I’ve managed to figure out the Barnes & Noble user EPUB AES key derivation algorithm. Rather than fragment things too much, I’ve just edited my previous post on B&N EPUBs and added the (for any platform) key-derivation script.
The algorithm is interesting mostly in that it isn’t very good. I mentioned in my post analyzing Adobe’s ADEPT system that ADEPT is a fairly well-designed cryptographic system, even if not a very effective DRM system. Adobe used all standard algorithms applied in standards ways and glued together with standard plumbing. Barnes and Noble’s key derivation algorithm in contrast is neither effective at increasing obfuscation nor shows much awareness of cryptographic standards.
Cryptography is hard. Do you know how different configurations of your chosen algorithms can make them more or less resistant to side-channel attacks? Do you understand why RSA Laboratories switched the recommended RSA padding scheme in PKCS#1 to OAEP? Do you know the implications of different block cipher modes of operation and why or why not you should choose a mode which includes integrity protection? These questions represent a random sampler platter of things you should just know in your bones before you do anything close to designing a cryptosystem.
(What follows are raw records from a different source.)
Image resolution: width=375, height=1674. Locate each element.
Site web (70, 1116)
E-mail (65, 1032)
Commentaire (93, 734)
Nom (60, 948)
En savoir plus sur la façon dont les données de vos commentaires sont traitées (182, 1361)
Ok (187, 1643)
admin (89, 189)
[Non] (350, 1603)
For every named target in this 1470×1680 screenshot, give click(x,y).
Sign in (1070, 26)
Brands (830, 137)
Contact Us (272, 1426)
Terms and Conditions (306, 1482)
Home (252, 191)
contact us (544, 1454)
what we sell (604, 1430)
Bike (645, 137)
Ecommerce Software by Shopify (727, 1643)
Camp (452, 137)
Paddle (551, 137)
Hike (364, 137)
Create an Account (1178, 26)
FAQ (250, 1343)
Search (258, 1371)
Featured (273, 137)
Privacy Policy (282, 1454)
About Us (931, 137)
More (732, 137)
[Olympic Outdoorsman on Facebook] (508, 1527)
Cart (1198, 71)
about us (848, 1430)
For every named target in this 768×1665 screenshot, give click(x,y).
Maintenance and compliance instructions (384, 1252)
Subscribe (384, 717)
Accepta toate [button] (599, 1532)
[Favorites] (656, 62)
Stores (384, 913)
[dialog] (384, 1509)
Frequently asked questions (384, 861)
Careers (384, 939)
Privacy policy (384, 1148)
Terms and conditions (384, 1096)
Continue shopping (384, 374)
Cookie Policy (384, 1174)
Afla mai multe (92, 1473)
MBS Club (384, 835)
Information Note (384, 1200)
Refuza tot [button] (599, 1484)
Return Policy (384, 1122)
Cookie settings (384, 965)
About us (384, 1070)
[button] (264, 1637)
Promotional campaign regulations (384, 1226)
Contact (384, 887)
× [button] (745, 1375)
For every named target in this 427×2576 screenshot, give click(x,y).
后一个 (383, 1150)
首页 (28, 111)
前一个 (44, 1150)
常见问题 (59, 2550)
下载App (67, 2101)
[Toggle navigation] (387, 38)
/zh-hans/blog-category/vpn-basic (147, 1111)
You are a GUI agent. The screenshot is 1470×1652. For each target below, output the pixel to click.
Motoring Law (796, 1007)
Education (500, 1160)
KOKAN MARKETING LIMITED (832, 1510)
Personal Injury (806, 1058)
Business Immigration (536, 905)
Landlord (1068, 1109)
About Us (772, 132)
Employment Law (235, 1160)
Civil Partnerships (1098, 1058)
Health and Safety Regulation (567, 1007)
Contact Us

For everyone else – a category in which I include myself – there are well-reviewed, well-tested algorithms presented in standards documents published by such organizations as RSA Laboratories and the IETF.
For key derivation from non-random source data, there is in particular the PBKDF2 (Password-Based Key Derivation Function) published in PKCS#5. My point is not that the key-derivation algorithm used by B&N necessarily has cryptographically undesirable properties (although its computation speed makes brute-force attacks more plausible), but that the fact that they rolled their own instead of reaching for PBKDF2 shows a marked lack of cryptographic savvy.
On the DRM-as-obfuscation end this algorithm similarly come up short. The multiple steps involved demonstrate some level of attempt to introduce complexity, but in the resulting binary all those steps are in one place. The entire algorithm boils down to one function calling a handful of easily-labeled subroutines (sha1_wrapper, normalize_name, aes_encrypt, etc).
I really am starting to think that e-book format providers actively want their DRM schemes to be broken.